Aspiring constructors, take note: two of the theme entries remove CAR from the start of the first word, and two steal from the start of the second word. That’s variety, not inconsistency. Note too, however, that one of the four base entries is one word, while all of the others have two words. That’s inconsistency, not variety.
It’s unusual for four long Downs to outshine the four theme entries in a puzzle, but that’s certainly the case here. I love the quartet of MR. UNIVERSE, STREISAND (is this the closest they have ever been to each other in real life?), TIED ONE ON, and STARK NAKED. Heck, they almost tell a story that sounds half-plausible!
It’s interesting that two states get abbreviated (OKLA and MONT) while a third, IDAHO, gets the full-name treatment. Okay, maybe “interesting” overstates it a little.
Favorite entry = OWN UP, meaning to [Confess]. Favorite clue = [Shout from a mugger?] for HI, MOM, the squeal often heard from someone mugging the camera at a televised sporting event.
Brad Wilber’s Newsday crossword, “Saturday Stumper”
Oof!

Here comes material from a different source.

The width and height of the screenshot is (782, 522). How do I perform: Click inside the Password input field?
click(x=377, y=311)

This puzzle is hard, unless you happen to be the sort of person who gets these answers right off the bat:
- 5a. [Like Hello Kitty], BERIBBONED. First suspected the answer would relate to Japanese cartoons.

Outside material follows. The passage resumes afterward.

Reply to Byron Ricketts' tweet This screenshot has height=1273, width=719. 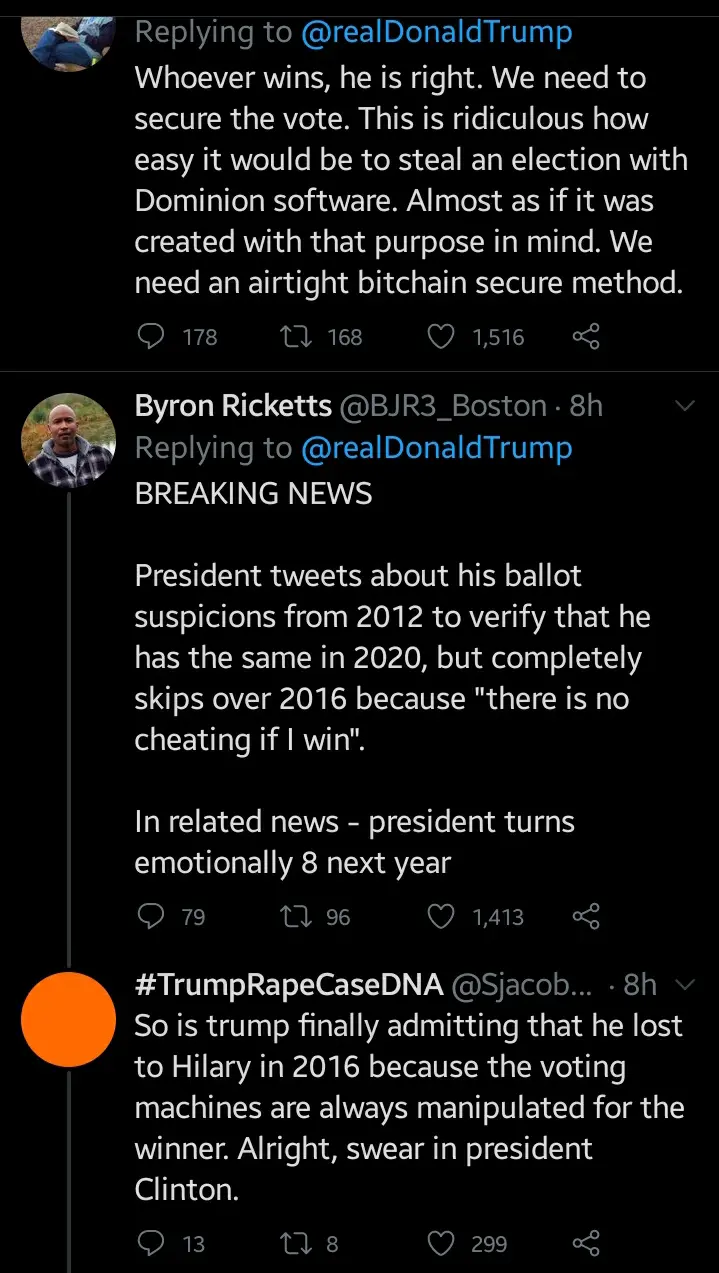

- 18a. [1982 Kentucky Derby winner], GATO DEL SOL. “Cat of the sun”?
- 20a. [Oxygen barrier provider], SARAN. I was scraping my brain for anatomical/physiological terms rather than plastic wrap. (Scraping your brain for plastic wrap should be inefficient.)
- 33a. [Ford’s wife in ”Presumed Innocent”], Bonnie BEDELIA. I went with Greta SCACCHI, who played the woman Ford’s character had an affair with. Whoops.
- 42a. [Premier who deposed the Gang of Four], HUA.
- 49a. [Jousting area], TILT YARD. I’m not up on my medieval terminology, I guess.
- 51a. [Karl Baedeker’s birthplace], ESSEN. Not your usual clue for this crosswordese stalwart.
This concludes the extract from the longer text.